This is not an anti-developer rant. I know that developers would like this. Developers don't necessarily want private inspectors. What developers want is a process where applications get approved quicker. If this government had not moved toward downloading services to the municipal level, toward taking the opportunity from municipalities to properly staff and fund building departments and have adequate staffing in place, that would occur. But now, because there are fewer people to do the job, delays are occurring.

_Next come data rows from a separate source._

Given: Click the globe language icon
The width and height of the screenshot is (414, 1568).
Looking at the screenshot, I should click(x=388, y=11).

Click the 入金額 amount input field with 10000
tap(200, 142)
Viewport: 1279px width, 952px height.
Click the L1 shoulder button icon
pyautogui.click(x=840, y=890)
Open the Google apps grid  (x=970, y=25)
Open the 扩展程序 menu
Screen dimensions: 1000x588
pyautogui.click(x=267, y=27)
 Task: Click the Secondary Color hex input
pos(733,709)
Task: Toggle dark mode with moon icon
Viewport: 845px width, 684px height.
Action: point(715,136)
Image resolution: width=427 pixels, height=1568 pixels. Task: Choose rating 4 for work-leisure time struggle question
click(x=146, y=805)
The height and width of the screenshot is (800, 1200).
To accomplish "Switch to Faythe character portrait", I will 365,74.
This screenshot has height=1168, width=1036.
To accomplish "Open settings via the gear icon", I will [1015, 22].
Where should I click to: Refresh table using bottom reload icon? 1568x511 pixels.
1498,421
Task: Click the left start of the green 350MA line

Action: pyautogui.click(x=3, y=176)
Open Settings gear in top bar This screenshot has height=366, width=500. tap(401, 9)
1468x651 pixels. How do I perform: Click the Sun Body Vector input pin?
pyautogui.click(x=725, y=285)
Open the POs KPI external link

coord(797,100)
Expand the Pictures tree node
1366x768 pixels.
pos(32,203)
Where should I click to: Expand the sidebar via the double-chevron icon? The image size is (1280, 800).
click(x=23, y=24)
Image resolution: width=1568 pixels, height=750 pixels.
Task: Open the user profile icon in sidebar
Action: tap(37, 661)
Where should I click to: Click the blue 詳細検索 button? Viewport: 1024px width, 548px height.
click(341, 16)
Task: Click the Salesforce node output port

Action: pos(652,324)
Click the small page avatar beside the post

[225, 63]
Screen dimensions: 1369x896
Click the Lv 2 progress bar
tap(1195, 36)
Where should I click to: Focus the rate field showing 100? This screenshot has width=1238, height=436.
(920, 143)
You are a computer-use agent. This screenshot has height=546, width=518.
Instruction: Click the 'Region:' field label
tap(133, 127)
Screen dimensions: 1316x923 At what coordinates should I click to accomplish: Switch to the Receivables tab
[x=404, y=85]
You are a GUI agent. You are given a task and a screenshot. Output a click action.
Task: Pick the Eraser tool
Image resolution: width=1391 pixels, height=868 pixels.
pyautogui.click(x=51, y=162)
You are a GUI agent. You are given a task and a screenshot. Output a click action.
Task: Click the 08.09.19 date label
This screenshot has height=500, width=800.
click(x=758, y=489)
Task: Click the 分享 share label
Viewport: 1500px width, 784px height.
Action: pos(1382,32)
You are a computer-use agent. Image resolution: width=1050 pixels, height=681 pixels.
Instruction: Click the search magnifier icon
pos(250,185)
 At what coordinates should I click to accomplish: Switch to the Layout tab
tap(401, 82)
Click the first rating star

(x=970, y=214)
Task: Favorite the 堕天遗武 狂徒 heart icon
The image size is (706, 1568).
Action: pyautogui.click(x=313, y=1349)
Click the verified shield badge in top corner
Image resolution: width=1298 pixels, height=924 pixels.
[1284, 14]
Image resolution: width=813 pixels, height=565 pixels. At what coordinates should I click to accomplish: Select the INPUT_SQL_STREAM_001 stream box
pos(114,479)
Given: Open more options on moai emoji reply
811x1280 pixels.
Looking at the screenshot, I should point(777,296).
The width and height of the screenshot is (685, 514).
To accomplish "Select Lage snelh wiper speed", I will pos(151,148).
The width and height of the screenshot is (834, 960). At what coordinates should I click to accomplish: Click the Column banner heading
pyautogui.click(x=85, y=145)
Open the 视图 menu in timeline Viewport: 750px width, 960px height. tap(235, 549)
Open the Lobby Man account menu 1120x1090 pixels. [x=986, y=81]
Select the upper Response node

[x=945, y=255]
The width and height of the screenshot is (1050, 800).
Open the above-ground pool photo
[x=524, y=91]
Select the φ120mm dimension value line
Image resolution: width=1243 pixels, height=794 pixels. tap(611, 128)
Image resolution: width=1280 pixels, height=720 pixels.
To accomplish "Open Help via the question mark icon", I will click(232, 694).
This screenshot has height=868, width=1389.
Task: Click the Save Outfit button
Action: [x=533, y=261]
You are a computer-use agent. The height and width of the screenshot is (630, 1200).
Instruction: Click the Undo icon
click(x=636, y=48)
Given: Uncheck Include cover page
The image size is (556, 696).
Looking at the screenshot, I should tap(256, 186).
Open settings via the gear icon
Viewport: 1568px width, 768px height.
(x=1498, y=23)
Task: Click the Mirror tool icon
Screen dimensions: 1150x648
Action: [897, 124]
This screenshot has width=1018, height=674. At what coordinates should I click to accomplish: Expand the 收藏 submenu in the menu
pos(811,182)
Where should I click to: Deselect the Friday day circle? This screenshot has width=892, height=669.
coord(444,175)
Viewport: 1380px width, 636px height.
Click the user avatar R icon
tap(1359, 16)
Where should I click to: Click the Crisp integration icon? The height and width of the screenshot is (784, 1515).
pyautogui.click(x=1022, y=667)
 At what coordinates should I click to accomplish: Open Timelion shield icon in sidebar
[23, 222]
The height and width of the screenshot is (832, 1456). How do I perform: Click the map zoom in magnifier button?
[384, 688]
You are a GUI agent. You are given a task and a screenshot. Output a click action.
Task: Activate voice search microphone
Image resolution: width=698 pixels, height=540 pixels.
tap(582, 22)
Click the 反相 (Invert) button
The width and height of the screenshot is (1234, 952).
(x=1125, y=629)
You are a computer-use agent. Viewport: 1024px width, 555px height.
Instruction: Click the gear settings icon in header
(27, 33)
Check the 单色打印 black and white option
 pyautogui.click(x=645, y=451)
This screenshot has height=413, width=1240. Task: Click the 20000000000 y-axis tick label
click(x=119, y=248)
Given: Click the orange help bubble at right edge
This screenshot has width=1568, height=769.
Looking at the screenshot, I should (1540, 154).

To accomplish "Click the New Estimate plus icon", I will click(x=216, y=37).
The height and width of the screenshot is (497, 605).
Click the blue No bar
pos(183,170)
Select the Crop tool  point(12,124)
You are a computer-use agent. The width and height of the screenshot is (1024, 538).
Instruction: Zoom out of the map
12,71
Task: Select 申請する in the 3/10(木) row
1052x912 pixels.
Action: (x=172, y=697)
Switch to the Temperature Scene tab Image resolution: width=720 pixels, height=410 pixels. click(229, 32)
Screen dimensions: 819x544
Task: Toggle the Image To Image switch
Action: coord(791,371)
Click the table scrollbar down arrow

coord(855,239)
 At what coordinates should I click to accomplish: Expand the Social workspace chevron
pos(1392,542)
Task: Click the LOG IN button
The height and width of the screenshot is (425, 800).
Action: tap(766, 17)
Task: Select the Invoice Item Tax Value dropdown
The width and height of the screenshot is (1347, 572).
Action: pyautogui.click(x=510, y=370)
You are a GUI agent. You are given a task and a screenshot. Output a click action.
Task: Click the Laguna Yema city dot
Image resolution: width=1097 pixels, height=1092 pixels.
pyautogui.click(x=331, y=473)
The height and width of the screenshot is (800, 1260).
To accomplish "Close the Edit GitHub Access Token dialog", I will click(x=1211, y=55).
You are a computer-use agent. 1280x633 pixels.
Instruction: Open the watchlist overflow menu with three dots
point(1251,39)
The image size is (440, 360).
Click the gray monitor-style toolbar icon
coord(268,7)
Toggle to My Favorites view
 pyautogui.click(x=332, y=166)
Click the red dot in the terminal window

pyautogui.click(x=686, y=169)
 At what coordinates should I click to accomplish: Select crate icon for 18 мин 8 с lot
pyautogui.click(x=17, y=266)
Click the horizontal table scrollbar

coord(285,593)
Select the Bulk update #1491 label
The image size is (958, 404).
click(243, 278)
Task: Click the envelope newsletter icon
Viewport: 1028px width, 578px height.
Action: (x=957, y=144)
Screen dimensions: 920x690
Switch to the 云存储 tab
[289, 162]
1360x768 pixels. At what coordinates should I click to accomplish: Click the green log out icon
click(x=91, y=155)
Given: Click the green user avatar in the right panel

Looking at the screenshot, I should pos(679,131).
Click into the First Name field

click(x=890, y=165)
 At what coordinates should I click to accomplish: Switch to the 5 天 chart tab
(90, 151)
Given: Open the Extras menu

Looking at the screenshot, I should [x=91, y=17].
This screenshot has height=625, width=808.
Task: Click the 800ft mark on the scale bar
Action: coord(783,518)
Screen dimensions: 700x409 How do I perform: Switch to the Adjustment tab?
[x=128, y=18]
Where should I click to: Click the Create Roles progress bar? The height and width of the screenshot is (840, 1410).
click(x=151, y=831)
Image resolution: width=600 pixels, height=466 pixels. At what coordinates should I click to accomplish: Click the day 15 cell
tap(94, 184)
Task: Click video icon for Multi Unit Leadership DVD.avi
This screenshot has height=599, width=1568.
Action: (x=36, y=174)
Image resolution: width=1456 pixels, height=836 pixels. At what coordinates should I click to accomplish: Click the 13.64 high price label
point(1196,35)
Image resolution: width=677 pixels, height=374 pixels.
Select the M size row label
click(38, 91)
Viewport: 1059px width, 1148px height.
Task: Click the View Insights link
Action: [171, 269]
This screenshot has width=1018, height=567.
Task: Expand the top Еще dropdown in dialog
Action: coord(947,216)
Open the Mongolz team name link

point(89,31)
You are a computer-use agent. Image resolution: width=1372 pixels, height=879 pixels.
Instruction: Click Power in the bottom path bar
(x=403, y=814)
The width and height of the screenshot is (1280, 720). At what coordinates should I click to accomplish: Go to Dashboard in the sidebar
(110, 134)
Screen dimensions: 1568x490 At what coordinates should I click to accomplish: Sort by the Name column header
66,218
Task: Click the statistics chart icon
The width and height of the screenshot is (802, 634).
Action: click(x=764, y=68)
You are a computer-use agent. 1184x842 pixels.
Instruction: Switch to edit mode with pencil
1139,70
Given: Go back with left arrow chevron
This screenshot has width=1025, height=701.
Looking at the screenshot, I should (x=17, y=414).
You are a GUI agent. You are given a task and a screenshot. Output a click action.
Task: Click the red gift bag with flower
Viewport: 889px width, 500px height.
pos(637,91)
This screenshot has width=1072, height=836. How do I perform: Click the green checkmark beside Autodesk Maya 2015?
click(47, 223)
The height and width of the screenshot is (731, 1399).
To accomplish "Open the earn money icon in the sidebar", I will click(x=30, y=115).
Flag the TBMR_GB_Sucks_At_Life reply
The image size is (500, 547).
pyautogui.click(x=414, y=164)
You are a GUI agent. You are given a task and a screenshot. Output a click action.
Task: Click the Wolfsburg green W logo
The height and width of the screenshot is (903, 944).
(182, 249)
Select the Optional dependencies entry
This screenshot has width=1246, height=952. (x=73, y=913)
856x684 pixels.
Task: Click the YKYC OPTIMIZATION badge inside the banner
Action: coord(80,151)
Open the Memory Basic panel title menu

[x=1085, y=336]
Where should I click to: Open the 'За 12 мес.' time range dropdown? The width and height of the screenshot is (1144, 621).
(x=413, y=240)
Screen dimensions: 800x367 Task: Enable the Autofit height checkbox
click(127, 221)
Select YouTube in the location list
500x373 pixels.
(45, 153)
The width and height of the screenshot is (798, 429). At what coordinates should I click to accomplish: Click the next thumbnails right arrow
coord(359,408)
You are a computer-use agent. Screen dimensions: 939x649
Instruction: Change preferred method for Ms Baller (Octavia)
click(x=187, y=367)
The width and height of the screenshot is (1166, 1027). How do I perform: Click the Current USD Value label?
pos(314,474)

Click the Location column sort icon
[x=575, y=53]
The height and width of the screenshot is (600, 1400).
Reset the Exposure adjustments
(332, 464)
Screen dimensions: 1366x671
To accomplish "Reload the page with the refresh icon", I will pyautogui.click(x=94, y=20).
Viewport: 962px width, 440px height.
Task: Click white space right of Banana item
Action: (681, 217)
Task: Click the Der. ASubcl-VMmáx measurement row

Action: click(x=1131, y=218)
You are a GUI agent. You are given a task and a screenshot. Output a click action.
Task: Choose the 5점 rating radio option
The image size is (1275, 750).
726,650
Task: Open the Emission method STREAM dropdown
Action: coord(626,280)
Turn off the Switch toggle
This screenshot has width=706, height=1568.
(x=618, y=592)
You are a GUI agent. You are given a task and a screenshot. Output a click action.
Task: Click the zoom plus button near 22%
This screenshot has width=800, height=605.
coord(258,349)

I don't think developers are out there saying, "Let's have private inspectors." If you spoke to most developers today in Ontario, they would tell you they're extremely pleased with building departments and inspectors throughout the province. It is not a question of their competence; it's not a question of how they're doing their job. It's simply a question of the time it takes in some areas -- and let me suggest to you that this is not across the province of Ontario. Yes, there are pockets where there are some problems; yes, there are pockets where there are extensive delays. But there are a lot of communities where it's not happening. So I'm not really sure what is driving this. If it is the development industry, there are ways of fixing this without going this route. If it is simply an effort to privatize, then that is the agenda at stake here and not necessarily a better way of doing service.

I'm surprised, if this government is sincere about this, that the standards these inspectors are to meet are not outlined in the bill. Are they going to be later? There are no standards, there are no regulations, there are no qualifications. None of those areas are in the bill.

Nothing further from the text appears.